● Provided entries
········

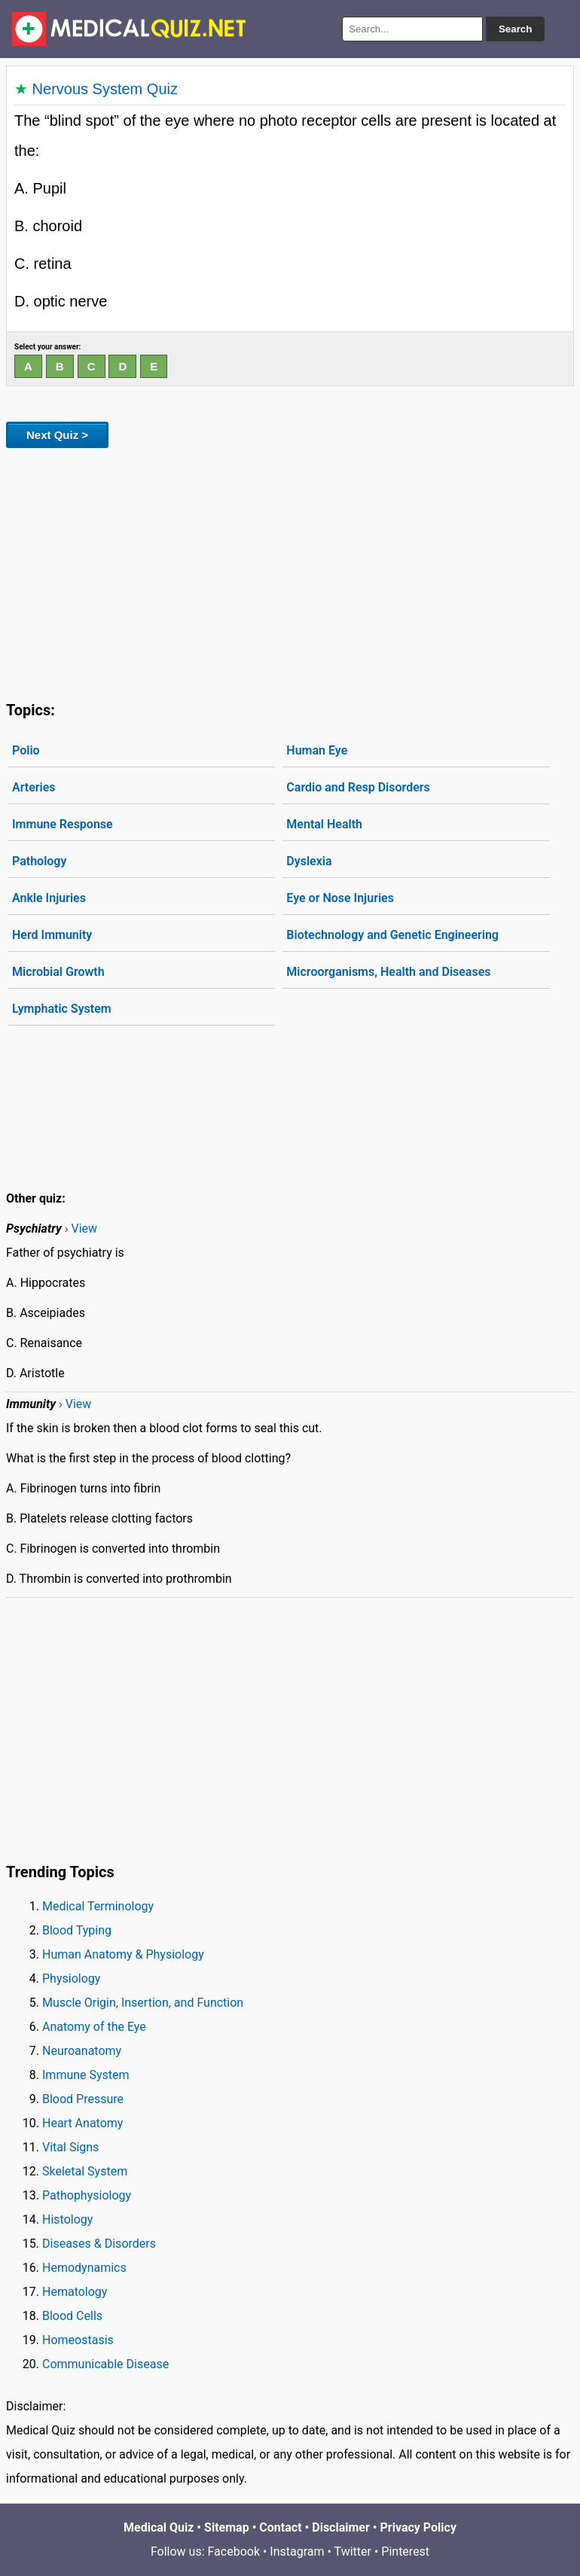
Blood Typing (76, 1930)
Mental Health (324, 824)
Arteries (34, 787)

········

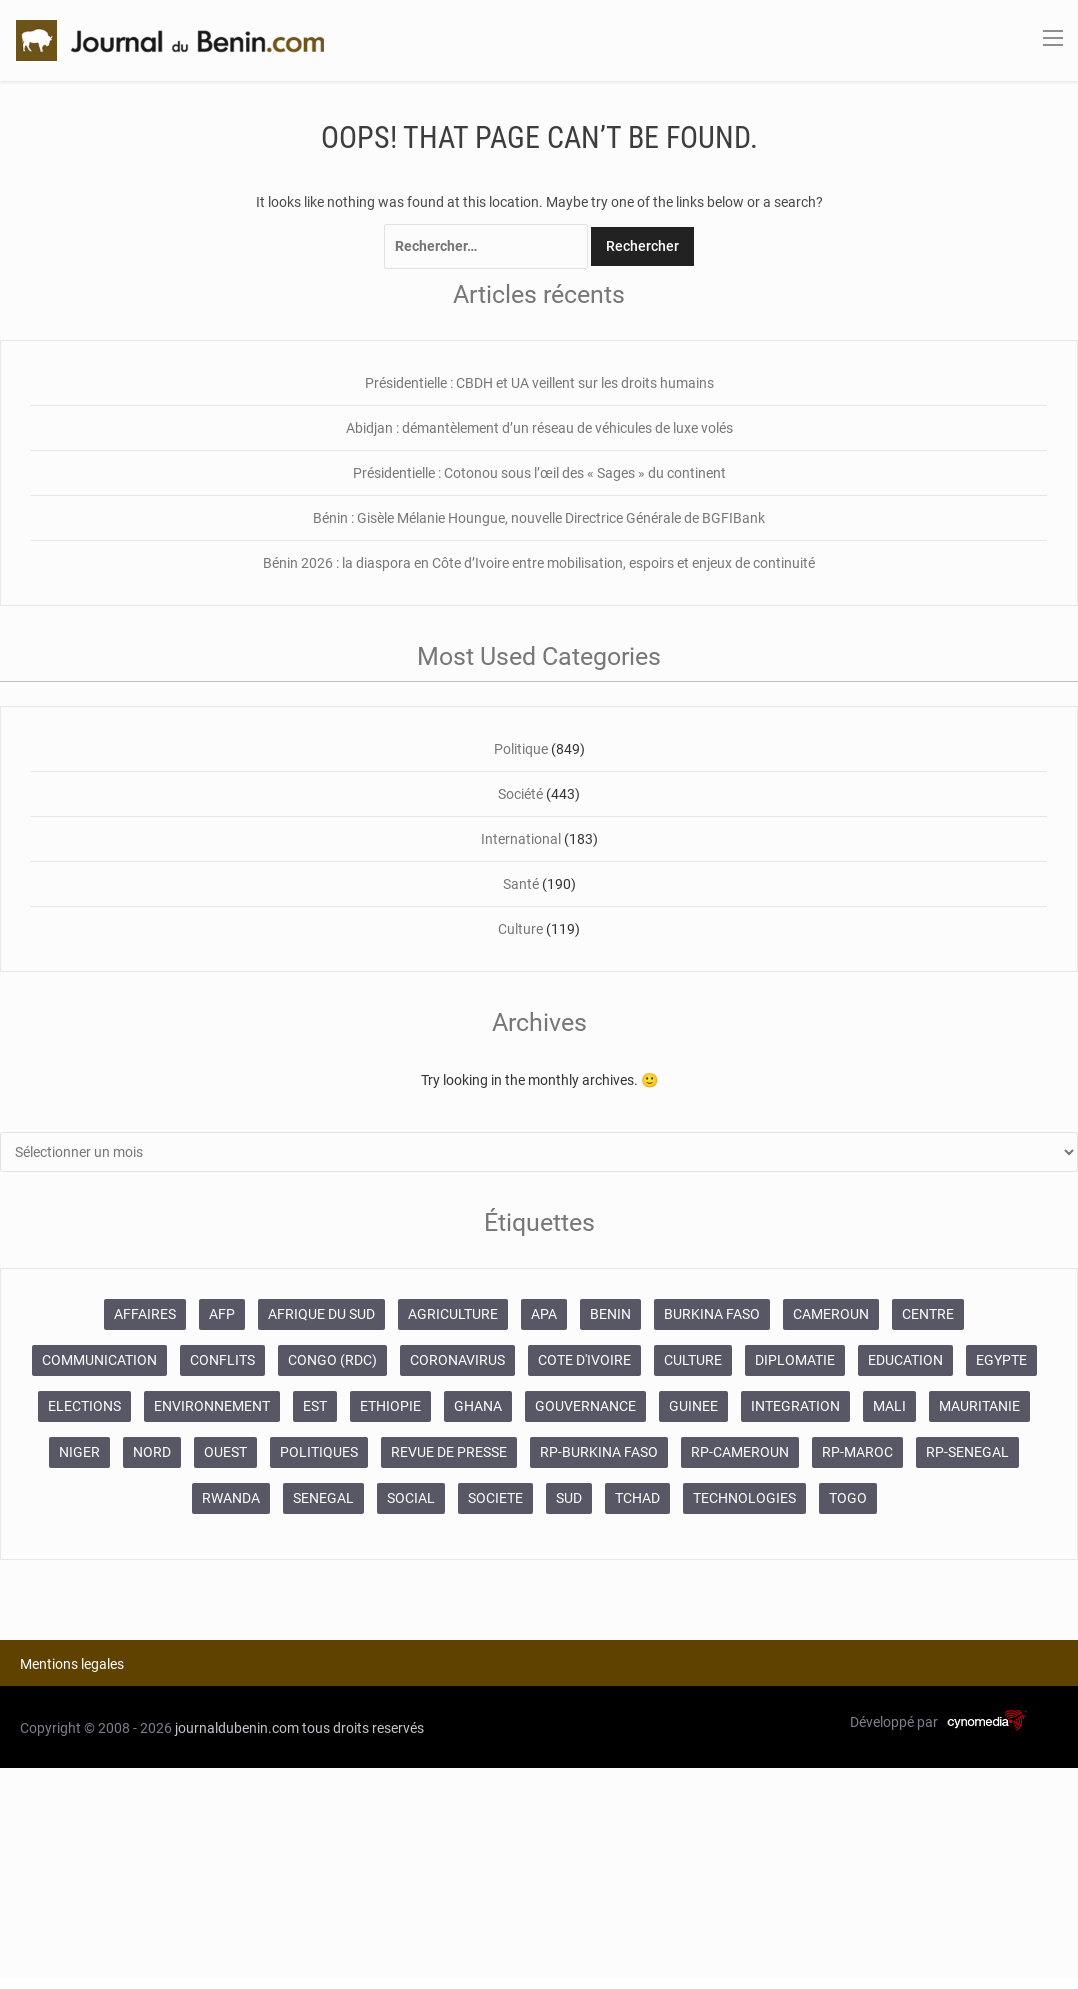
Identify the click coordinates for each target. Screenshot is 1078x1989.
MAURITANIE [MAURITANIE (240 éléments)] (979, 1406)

········

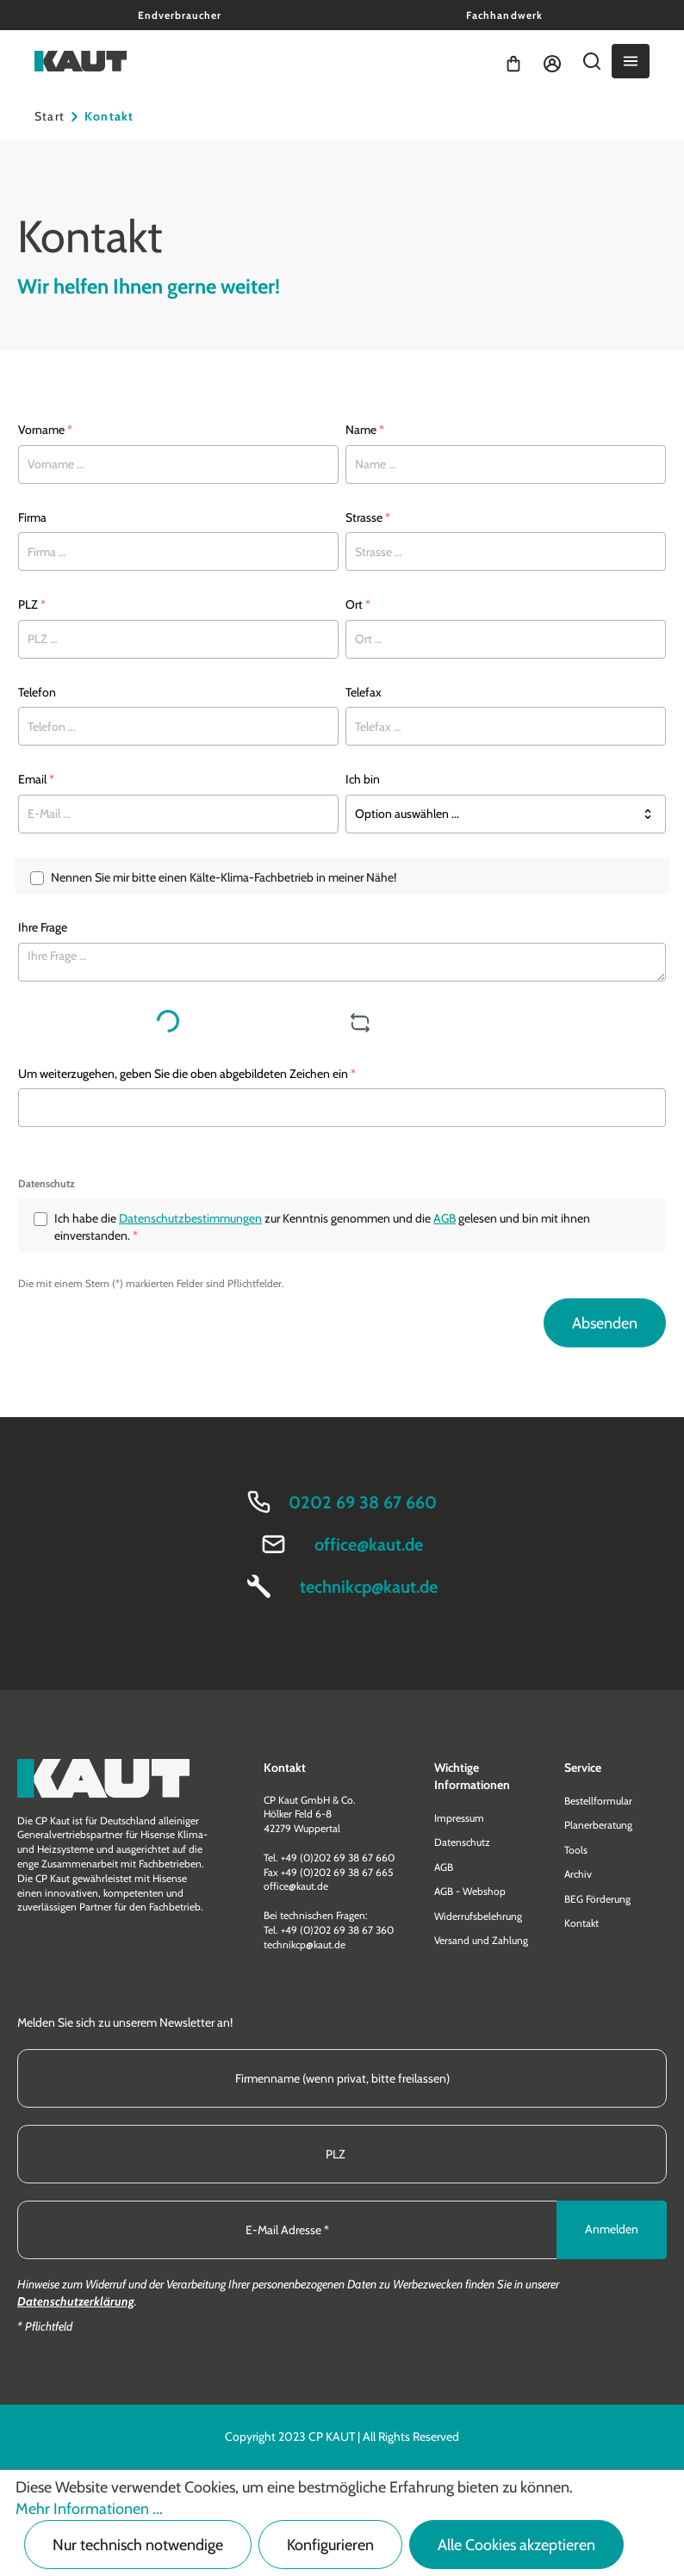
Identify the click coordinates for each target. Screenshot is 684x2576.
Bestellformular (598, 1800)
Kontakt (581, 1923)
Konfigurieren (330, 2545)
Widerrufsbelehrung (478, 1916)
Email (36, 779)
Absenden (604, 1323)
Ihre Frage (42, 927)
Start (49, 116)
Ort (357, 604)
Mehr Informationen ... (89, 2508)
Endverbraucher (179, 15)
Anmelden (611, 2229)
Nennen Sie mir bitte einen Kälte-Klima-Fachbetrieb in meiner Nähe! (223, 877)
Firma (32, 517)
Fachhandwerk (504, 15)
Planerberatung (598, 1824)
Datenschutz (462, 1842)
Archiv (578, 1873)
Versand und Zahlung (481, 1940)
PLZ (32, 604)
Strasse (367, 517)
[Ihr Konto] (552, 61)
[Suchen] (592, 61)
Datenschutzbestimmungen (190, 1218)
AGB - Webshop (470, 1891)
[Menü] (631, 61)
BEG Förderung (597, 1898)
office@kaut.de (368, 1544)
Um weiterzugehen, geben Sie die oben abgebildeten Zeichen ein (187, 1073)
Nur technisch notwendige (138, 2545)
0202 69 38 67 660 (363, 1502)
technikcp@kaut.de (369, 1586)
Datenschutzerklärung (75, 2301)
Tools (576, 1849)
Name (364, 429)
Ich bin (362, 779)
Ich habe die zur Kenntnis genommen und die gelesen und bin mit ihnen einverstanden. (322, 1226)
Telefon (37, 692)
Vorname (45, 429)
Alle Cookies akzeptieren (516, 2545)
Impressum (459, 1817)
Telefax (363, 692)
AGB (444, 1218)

········

● What you should do
Search the listing above for "target" and copy every line that has it.

● Reply to the exercise
Identify the click coordinates for each target. Screenshot is 1078x1989.
Identify the click coordinates for each target. Screenshot is 684x2576.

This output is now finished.